Stated exercise | Reproduce the Action On Film festival passage below in full, word for word.

Excerpt to read |
-- start --

The Action On Film International Film Festival, also known as the Action On Film Festival, was founded in 2004.  It was held in California until 2017 when it moved to the Palms Hotel and Casino in Las Vegas.  As a hub for many returning filmmakers, AOF has become an Official Distributor to SHORTS.TV as well as programming Feature Films for a number of Indie Theaters.

History 
The Action on Film International Film Festival was founded in 2004 by Del Weston.  After being disappointed by a bad experience, Weston sought to create a festival where filmmakers could showcase their films. It was first held in Long Beach, California as a part of the Long Beach International Martial Arts Championships.

In 2008, it moved to Pasadena, California.

In 2012, it moved to Monrovia, California.

In 2017, it was moved to Las Vegas, Nevada.

The festival accepts all major genres and is not limited to action films.

-- end --

Available data |
-- start --

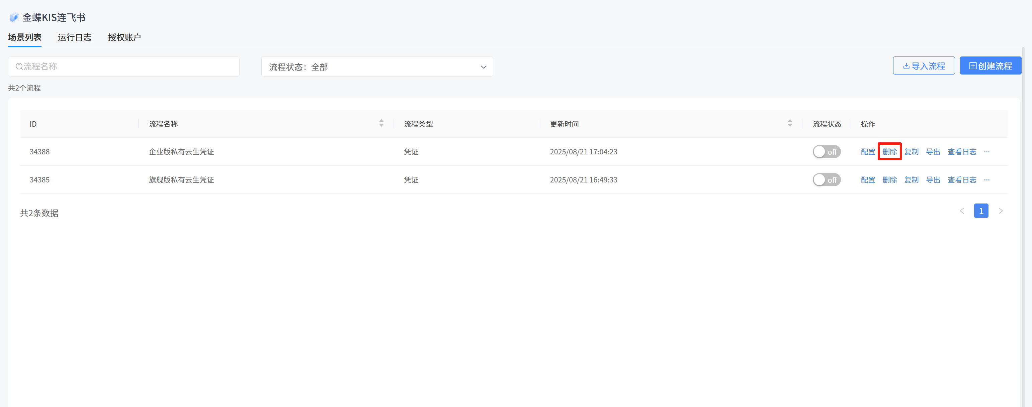Click 查看日志 for flow 34385
The height and width of the screenshot is (407, 1032).
click(x=961, y=180)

-- end --

The reply |
The Action On Film International Film Festival, also known as the Action On Film Festival, was founded in 2004.  It was held in California until 2017 when it moved to the Palms Hotel and Casino in Las Vegas.  As a hub for many returning filmmakers, AOF has become an Official Distributor to SHORTS.TV as well as programming Feature Films for a number of Indie Theaters.

History 
The Action on Film International Film Festival was founded in 2004 by Del Weston.  After being disappointed by a bad experience, Weston sought to create a festival where filmmakers could showcase their films. It was first held in Long Beach, California as a part of the Long Beach International Martial Arts Championships.

In 2008, it moved to Pasadena, California.

In 2012, it moved to Monrovia, California.

In 2017, it was moved to Las Vegas, Nevada.

The festival accepts all major genres and is not limited to action films.